### Record list
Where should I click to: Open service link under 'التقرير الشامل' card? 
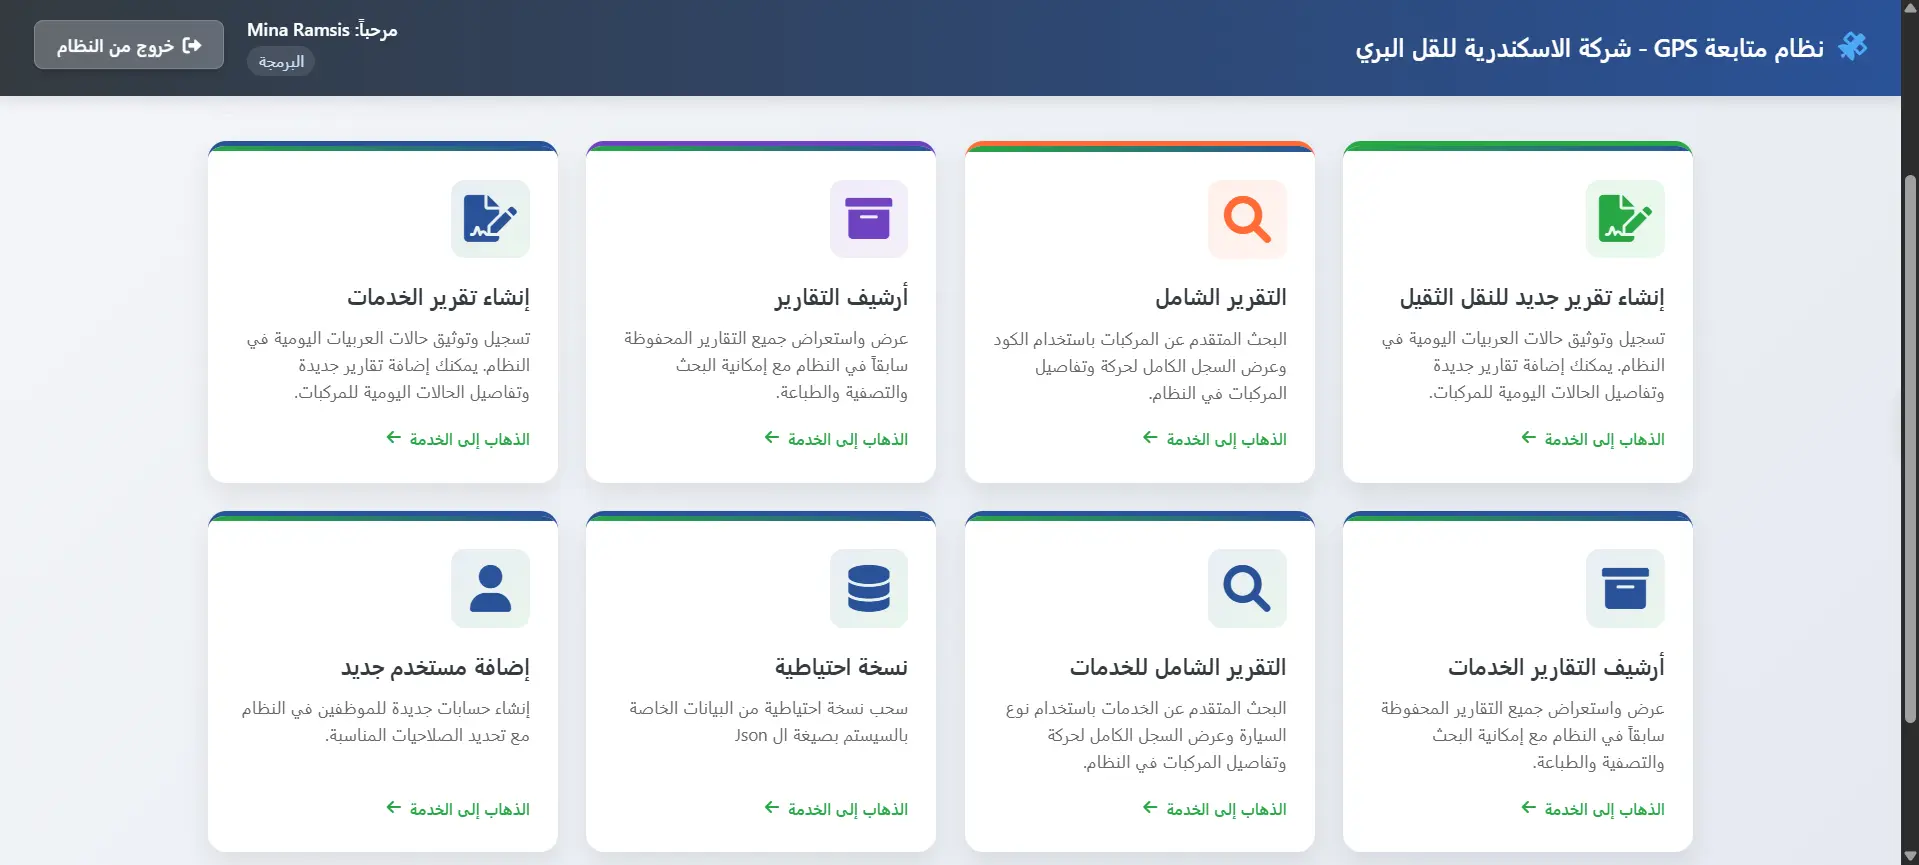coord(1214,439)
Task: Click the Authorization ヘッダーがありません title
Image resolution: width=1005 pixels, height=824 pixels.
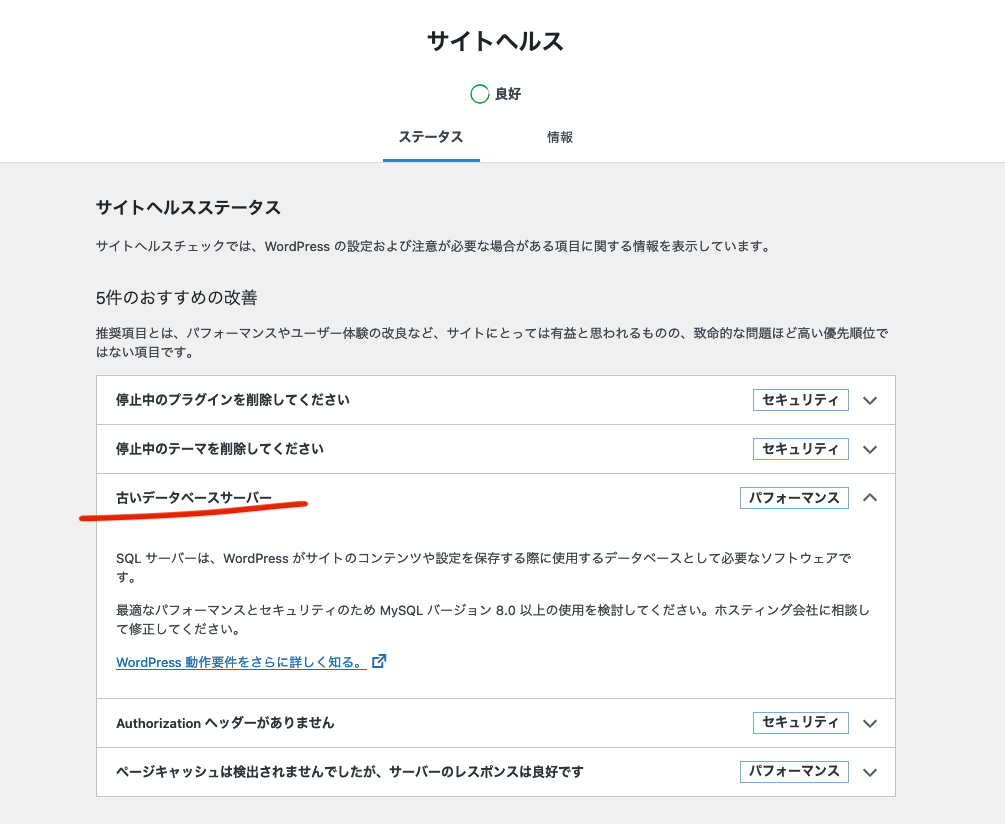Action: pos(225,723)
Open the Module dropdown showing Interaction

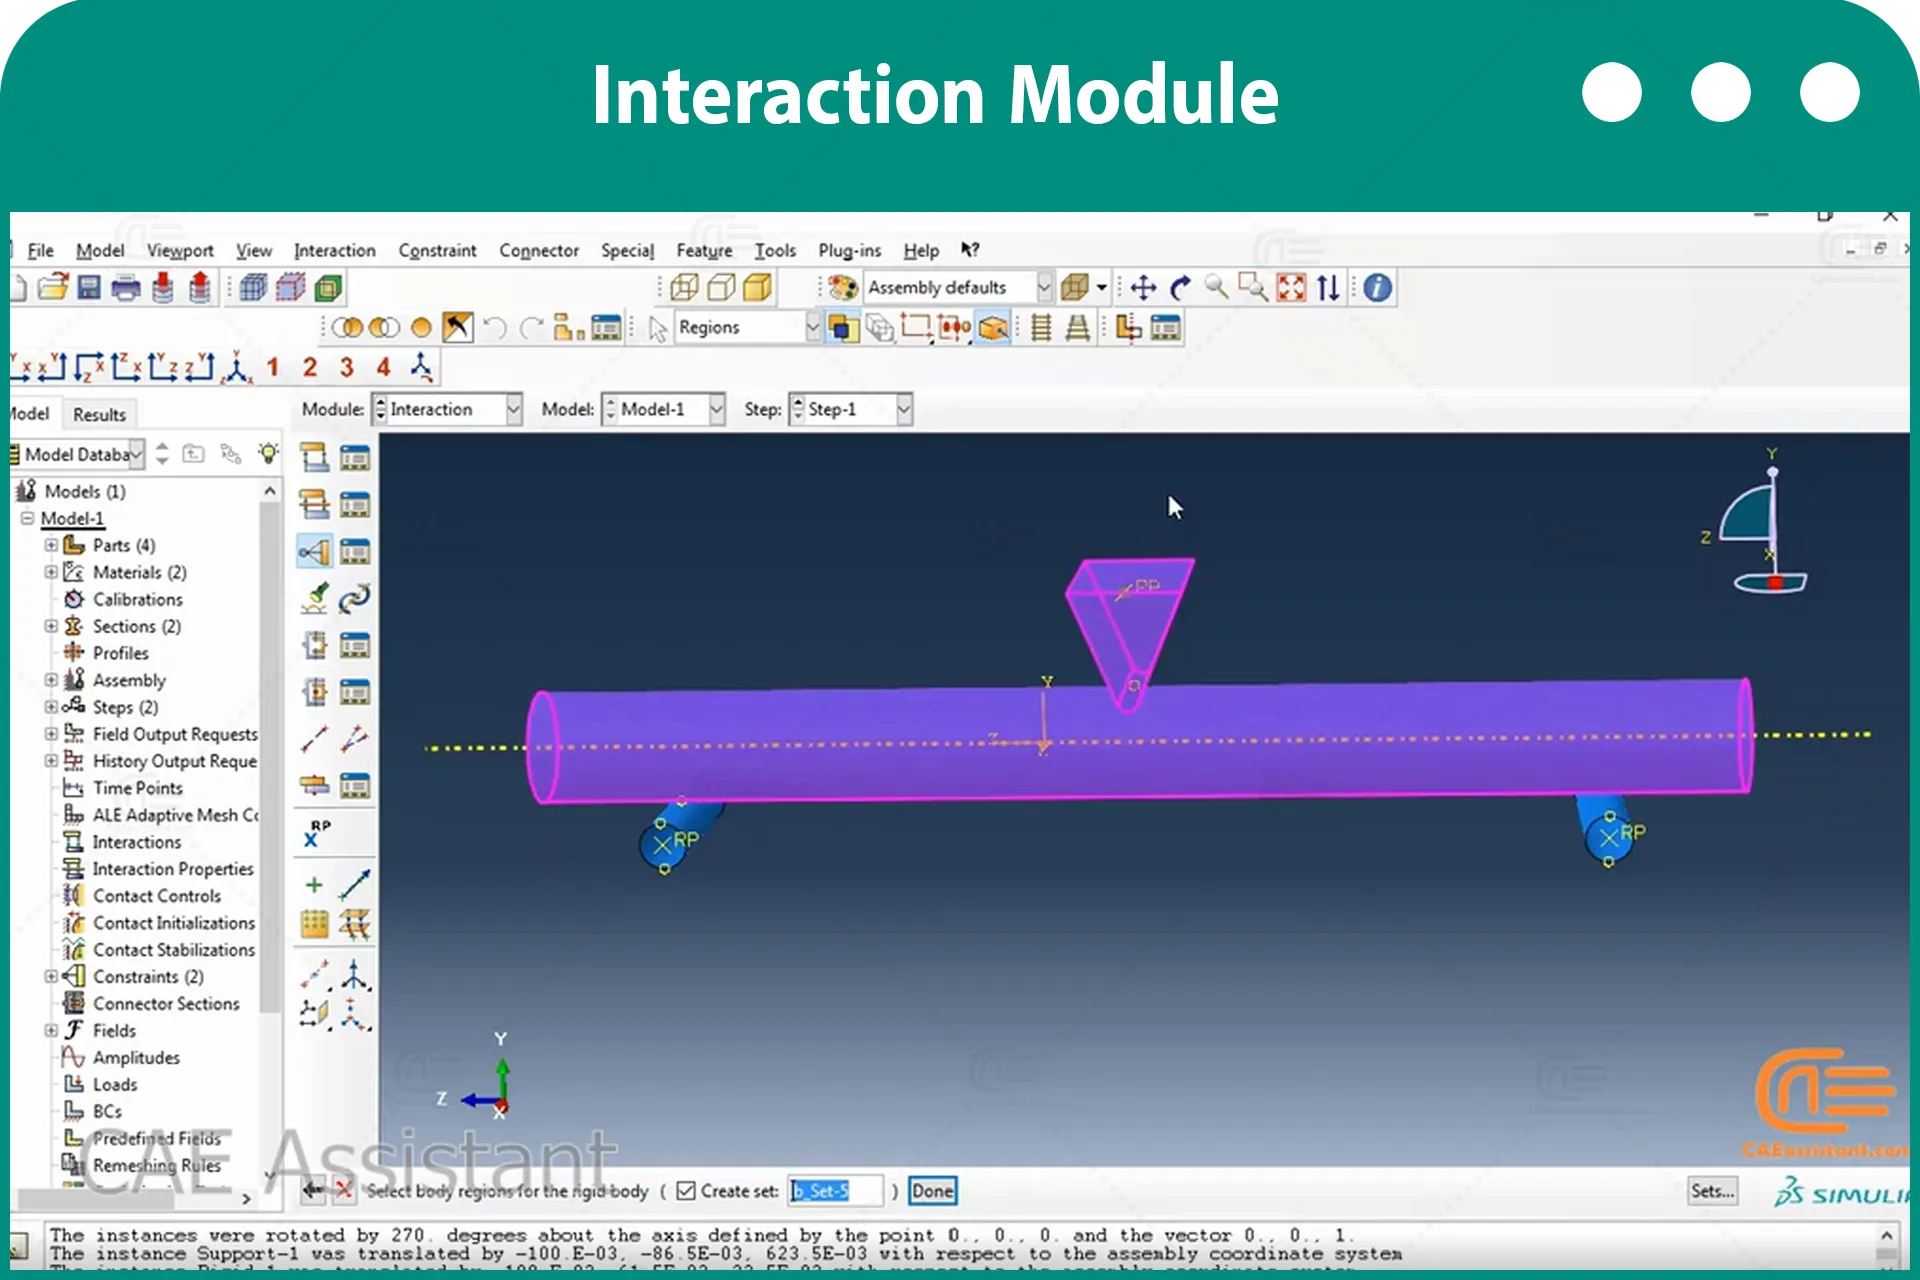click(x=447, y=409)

...

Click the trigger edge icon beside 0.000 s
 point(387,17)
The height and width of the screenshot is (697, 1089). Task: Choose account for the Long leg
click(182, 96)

---

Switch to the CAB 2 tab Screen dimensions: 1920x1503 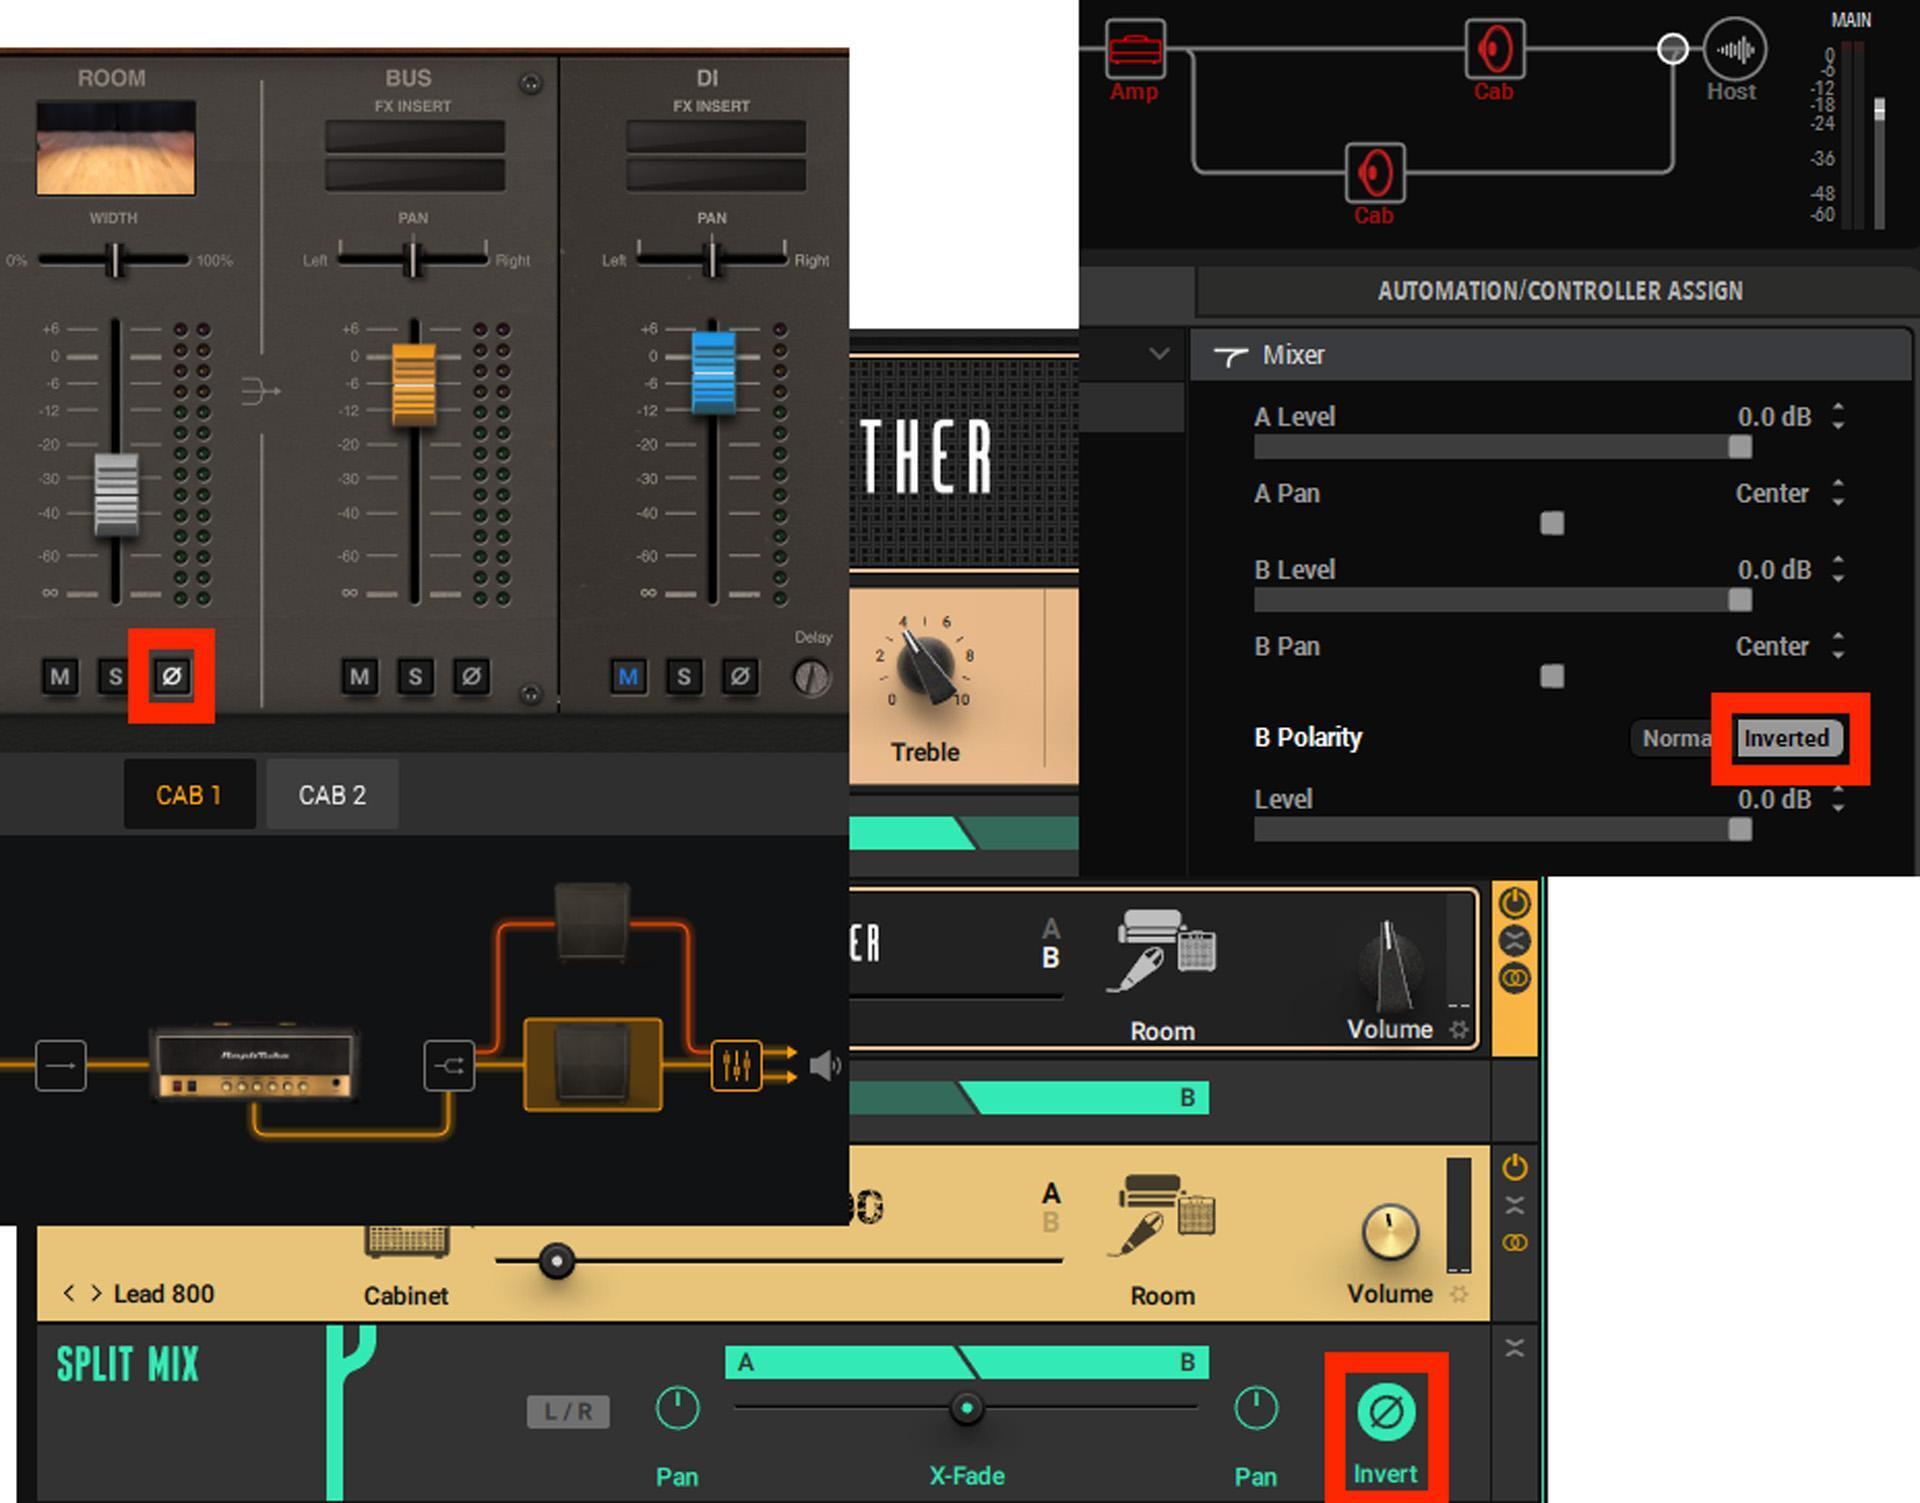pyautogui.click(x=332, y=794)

### Goal
Reproduce verbatim everything from the line containing "Task: Click the" down to the line containing "click(x=447, y=409)", including both of those lines, and omit the pictures from your output.

### Task result
Task: Click the Authorization ヘッダーがありません title
Image resolution: width=1005 pixels, height=824 pixels.
Action: pos(225,723)
Open the Module dropdown showing Interaction

click(x=447, y=409)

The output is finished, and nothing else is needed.